Clark County homeowners are learning a frustrating lesson this year: property tax bills can jump even when no one is shouting about a major rate hike. With assessed values climbing and statewide levies layered on top, many Valley households are opening envelopes that are noticeably heavier than last year.
How Clark Stacks Up By Rate And Revenue
For fiscal year 2025–26, the countywide combined tax rate in Clark County was 3.1453 per $100 of assessed value. That rate is actually below the top combined rates in several smaller counties. According to the Nevada Department of Taxation, Washoe, Mineral and White Pine all carried higher combined rates on the FY 2025–26 roll.
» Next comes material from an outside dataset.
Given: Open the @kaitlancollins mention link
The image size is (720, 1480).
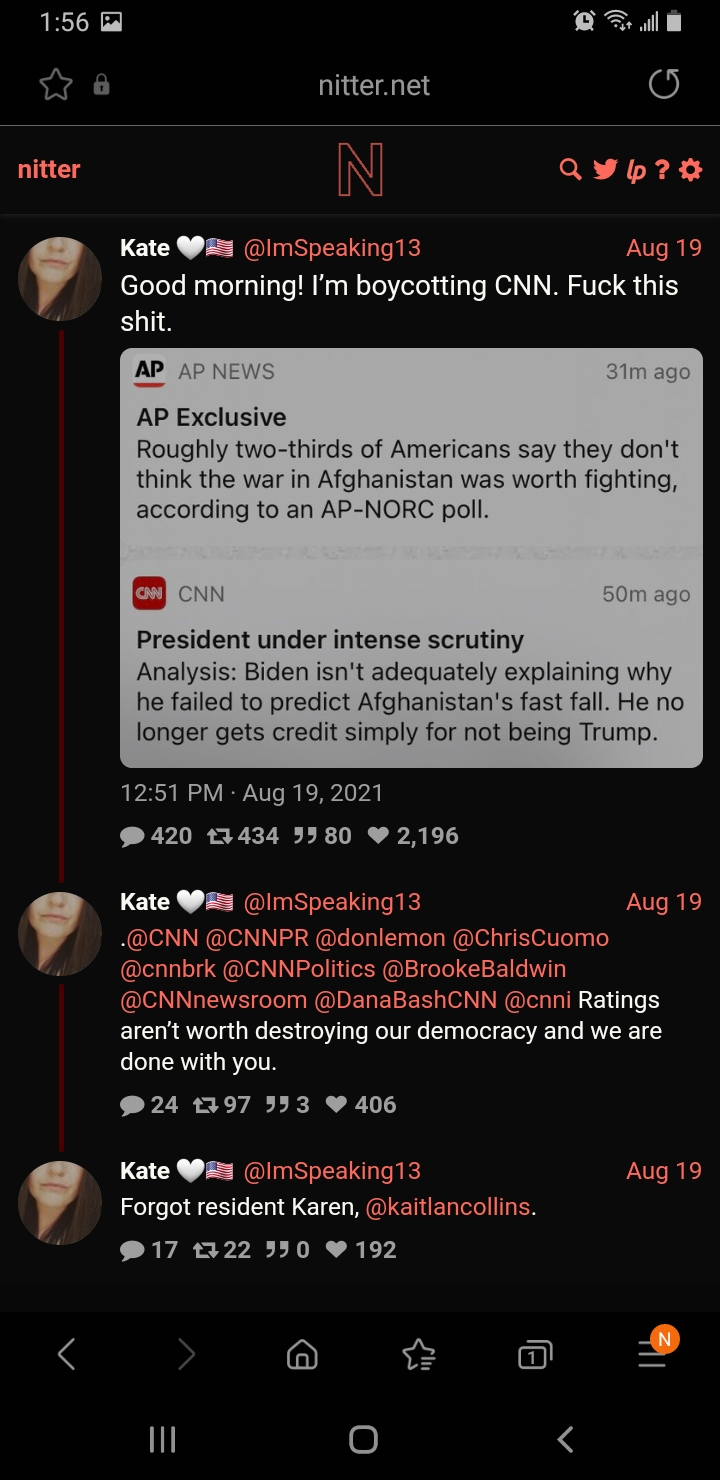Looking at the screenshot, I should (x=449, y=1207).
Clark still produces the largest property tax haul in Nevada. The same state figures show Clark’s taxable base generating roughly $4.8 billion in projected property tax revenue. That combination of a relatively modest per $100 rate and an enormous assessed-value base is why bills coming out of Clark can feel big even when the local millage does not top statewide lists.
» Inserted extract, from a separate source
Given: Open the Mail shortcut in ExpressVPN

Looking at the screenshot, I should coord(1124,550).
Why Your Bill Can Rise Even If The Rate Doesn’t
Nevada law requires that assessed value be set at 35% of a property’s taxable, or full-cash, value. So when home prices climb, the assessed value used to compute taxes rises too, even if the per $100 rate barely moves.
Under the Nevada Revised Statutes, that 35% assessment ratio and the state’s partial-abatement rules generally cap annual bill growth at about 3% for owner-occupied single-family homes and allow higher caps for other property types. Those rules dictate how much a homeowner’s tax payment can change from one year to the next. Put together, they help explain why many Clark homeowners saw higher dollar bills this cycle even with only small or negative tweaks to local millage.
Numbers And A Simple Example
Local coverage leaned on an OpenTheBooks analysis when the new numbers landed, and Rachel O’Brien joined KSNV to walk through how the average bill rose.
Using Clark’s FY 2025–26 combined rate of 3.1453 per $100 together with Nevada’s 35% assessment rule, a home with a $100,000 full-cash value would carry roughly $1,100 in property tax under this roll. That figure comes from multiplying the assessed value, 35% of $100,000, by the combined rate, as outlined by the Nevada Department of Taxation. Even small percentage moves in market value can therefore turn into hundreds of dollars at the kitchen table.
What To Do If Your Bill Jumped
If your bill looks off, start with the basics. Check your Notice of Assessed Valuation for the coming fiscal year and confirm the full-cash, limited-property and assessed values listed there, and do it before the appeal window closes.
The Nevada Revised Statutes set the timing and procedures for protests. County assessors must mail valuation notices in time for property owners to file challenges, and an owner generally must file an appeal with the county board of equalization by January 15.
If you suspect an error or overvaluation, contact the Clark County Assessor’s Office, pull together recent comparable sales or a private appraisal, and consider submitting a formal appeal before the statutory deadline.
Numbers like these are worth watching as lawmakers and local districts build budgets for police, schools and public works. For now, the immediate move for worried homeowners is simple: read the valuation notice carefully, document any problems you spot and use the appeal process that state law already puts on the table.